Уход частной боли в подполье породил затяжной посттравматический стресс, который имел ряд долгоиграющих последствий. Именно хроническим посттравматическим синдромом можно объяснить неизменный успех погромных кампаний, легко возбуждаемую массовую истерию. Многие психологи и психиатры полагают, что «тюремная ментальность» в современной России – один из симптомов данного стресса.
Даже Великая Отечественная война, которая, казалось бы, позволяла открыто переживать утрату, не принесла обществу ожидаемого облегчения, поскольку официальная версия войны запрещала культивирование личной боли, поощряя исключительно героический миф о стойкости и несгибаемости советского человека. Травматическое столкновение двух типов памяти особенно наглядно проявилось в культурной мифологии блокады Ленинграда. (Яростная атака на телеканал «Дождь» есть ни что иное, как попытка блокировать обсуждение в публичном пространстве ужасных воспоминаний о голоде и потерях, сохранившихся на уровне личных впечатлений.)
Возвращаясь к советской культуре памяти и травме, ради справедливости следует отметить, что на протяжении долгого времени доминирование героического пафоса в описании мировых войн было свойственно и большинству европейских стран. Нацистская Германия и франкистская Испания культивировали сходные с советскими моделями репрессивные методики для подавления неугодной альтернативной памяти. Британский историк Кит Лоу приводит ряд примеров, как после Второй мировой войны одновременно в разных национальных сообществах складывалась новая коллективная идентичность на основе героического мифа о единстве и мужестве людей в борьбе с общим врагом. Эта редукционистская мифология возникла не столько в результате официальной пропаганды, сколько в качестве компенсаторного механизма оправдания многолетних страданий, а также подавления воспоминаний о собственных преступлениях, предательствах и нравственном падении в отчаянной борьбе за выживание. Однако в 1960-х годах национальная память во многих европейских странах становится более индивидуализированной и интернациональной. Дискредитированное героическое прошлое в Германии уступает место негативному прошлому, то есть памяти о преступлениях и чувству вины, которое ставит под вопрос монолитность коллективной идентичности.
Кит Лоу – р. 1970 – Британский писатель и историк.

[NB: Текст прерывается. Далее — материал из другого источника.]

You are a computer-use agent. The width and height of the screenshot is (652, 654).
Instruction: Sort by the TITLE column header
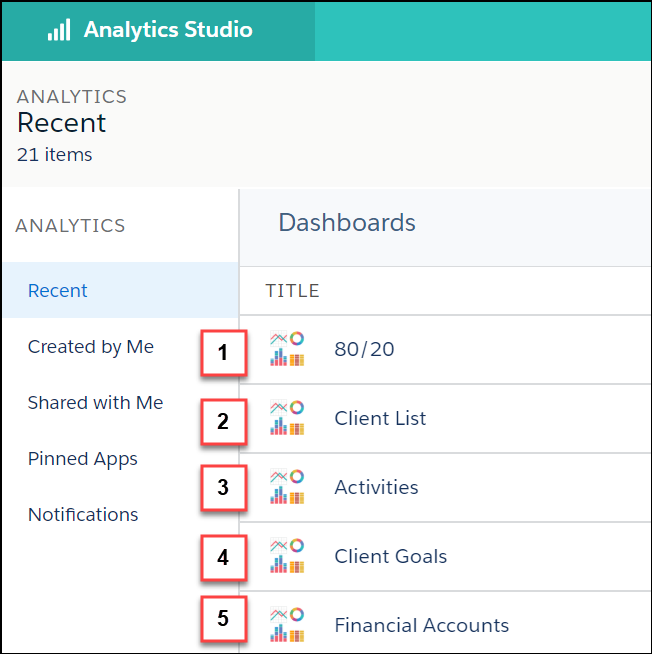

На русский язык переведена его книга «Жестокий континент. Европа после Второй мировой войны».
В России же советская модель героического прошлого пережила распад самого Советского Союза и удерживает лидирующие позиции до настоящего дня. Поток «жертвенной» литературы на волне перестройки в конце 1980-х годов был краткой приостановкой печальной традиции, и общество быстро отказалось от этой новой памяти, предпочтя ей привычный «возвышающий обман».